• _Provided records_:
======
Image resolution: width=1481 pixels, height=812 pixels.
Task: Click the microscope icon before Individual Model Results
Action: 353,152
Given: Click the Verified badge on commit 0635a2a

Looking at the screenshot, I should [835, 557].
======
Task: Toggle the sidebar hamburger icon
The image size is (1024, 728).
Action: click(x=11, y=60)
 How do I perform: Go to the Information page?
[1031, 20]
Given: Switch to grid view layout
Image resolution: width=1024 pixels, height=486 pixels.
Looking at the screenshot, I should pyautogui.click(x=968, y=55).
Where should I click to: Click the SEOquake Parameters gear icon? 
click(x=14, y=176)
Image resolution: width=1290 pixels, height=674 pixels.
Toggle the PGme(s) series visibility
======
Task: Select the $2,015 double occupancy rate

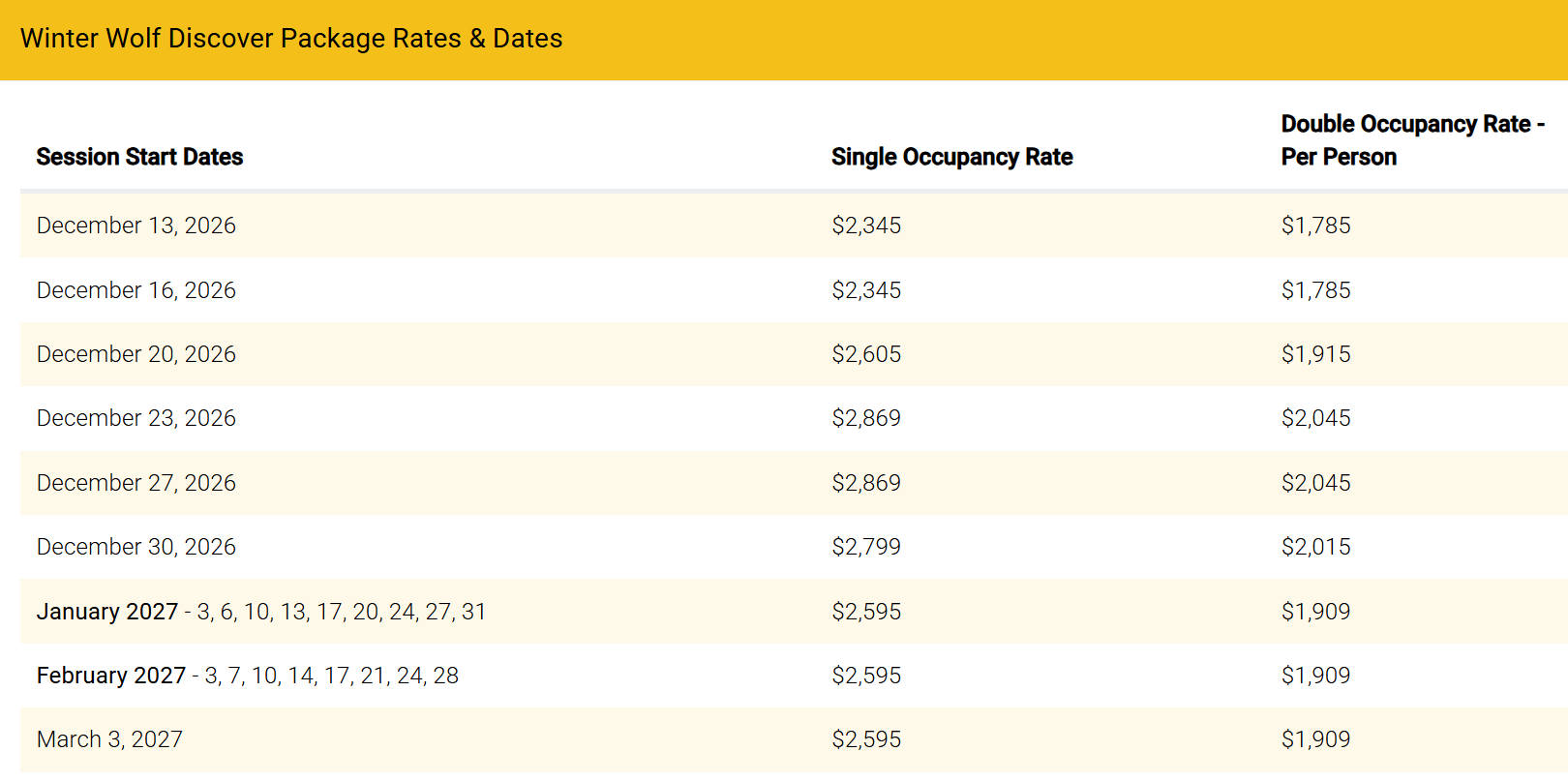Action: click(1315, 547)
======
• _What to do_:
All lines above from the one with "Task: Toggle the sidebar hamburger icon" to the one with "Given: Switch to grid view layout", inclusive, should be copied exactly, and no other lines.

• _Response to the task_:
Task: Toggle the sidebar hamburger icon
The image size is (1024, 728).
Action: click(x=11, y=60)
 How do I perform: Go to the Information page?
[1031, 20]
Given: Switch to grid view layout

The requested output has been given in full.